## AIM OF THE EXERCISE
Each entry needs to be retyped exactly, with nothing added or dropped.

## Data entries
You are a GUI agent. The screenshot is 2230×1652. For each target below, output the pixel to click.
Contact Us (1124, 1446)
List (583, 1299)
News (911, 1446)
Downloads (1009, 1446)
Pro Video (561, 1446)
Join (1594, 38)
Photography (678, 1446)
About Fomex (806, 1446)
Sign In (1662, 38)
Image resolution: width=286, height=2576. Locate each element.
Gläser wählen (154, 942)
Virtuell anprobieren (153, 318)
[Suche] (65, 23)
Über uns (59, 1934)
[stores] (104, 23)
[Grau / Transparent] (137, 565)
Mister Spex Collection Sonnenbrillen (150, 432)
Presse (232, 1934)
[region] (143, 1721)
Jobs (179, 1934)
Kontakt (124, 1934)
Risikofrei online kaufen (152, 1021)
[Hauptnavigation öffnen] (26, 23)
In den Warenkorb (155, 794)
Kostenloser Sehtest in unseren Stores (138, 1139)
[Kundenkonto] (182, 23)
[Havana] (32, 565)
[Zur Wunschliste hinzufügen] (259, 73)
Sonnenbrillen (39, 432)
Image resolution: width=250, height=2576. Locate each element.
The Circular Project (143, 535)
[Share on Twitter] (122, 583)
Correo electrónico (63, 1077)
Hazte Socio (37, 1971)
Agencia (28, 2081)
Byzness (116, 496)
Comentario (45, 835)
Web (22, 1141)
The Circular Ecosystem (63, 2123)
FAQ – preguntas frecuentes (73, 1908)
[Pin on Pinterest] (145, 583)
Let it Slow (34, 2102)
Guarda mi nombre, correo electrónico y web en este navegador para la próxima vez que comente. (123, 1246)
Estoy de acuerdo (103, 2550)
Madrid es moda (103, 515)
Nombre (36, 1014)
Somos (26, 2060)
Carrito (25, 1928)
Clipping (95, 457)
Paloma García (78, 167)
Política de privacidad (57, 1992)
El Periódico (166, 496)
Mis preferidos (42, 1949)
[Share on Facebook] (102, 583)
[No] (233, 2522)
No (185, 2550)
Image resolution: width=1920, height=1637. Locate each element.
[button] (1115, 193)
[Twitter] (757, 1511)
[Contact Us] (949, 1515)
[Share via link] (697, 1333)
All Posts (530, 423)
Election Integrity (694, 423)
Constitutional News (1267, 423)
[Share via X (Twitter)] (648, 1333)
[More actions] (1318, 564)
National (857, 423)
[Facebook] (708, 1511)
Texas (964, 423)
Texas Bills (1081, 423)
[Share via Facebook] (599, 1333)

## EXERCISE RESULT
You are a GUI agent. The screenshot is 2230×1652. For each target below, output the pixel to click.
Contact Us (1124, 1446)
List (583, 1299)
News (911, 1446)
Downloads (1009, 1446)
Pro Video (561, 1446)
Join (1594, 38)
Photography (678, 1446)
About Fomex (806, 1446)
Sign In (1662, 38)
Image resolution: width=286, height=2576. Locate each element.
Gläser wählen (154, 942)
Virtuell anprobieren (153, 318)
[Suche] (65, 23)
Über uns (59, 1934)
[stores] (104, 23)
[Grau / Transparent] (137, 565)
Mister Spex Collection Sonnenbrillen (150, 432)
Presse (232, 1934)
[region] (143, 1721)
Jobs (179, 1934)
Kontakt (124, 1934)
Risikofrei online kaufen (152, 1021)
[Hauptnavigation öffnen] (26, 23)
In den Warenkorb (155, 794)
Kostenloser Sehtest in unseren Stores (138, 1139)
[Kundenkonto] (182, 23)
[Havana] (32, 565)
[Zur Wunschliste hinzufügen] (259, 73)
Sonnenbrillen (39, 432)
Image resolution: width=250, height=2576. Locate each element.
The Circular Project (143, 535)
[Share on Twitter] (122, 583)
Correo electrónico (63, 1077)
Hazte Socio (37, 1971)
Agencia (28, 2081)
Byzness (116, 496)
Comentario (45, 835)
Web (22, 1141)
The Circular Ecosystem (63, 2123)
FAQ – preguntas frecuentes (73, 1908)
[Pin on Pinterest] (145, 583)
Let it Slow (34, 2102)
Guarda mi nombre, correo electrónico y web en este navegador para la próxima vez que comente. (123, 1246)
Estoy de acuerdo (103, 2550)
Madrid es moda (103, 515)
Nombre (36, 1014)
Somos (26, 2060)
Carrito (25, 1928)
Clipping (95, 457)
Paloma García (78, 167)
Política de privacidad (57, 1992)
El Periódico (166, 496)
Mis preferidos (42, 1949)
[Share on Facebook] (102, 583)
[No] (233, 2522)
No (185, 2550)
Image resolution: width=1920, height=1637. Locate each element.
[button] (1115, 193)
[Twitter] (757, 1511)
[Contact Us] (949, 1515)
[Share via link] (697, 1333)
All Posts (530, 423)
Election Integrity (694, 423)
Constitutional News (1267, 423)
[Share via X (Twitter)] (648, 1333)
[More actions] (1318, 564)
National (857, 423)
[Facebook] (708, 1511)
Texas (964, 423)
Texas Bills (1081, 423)
[Share via Facebook] (599, 1333)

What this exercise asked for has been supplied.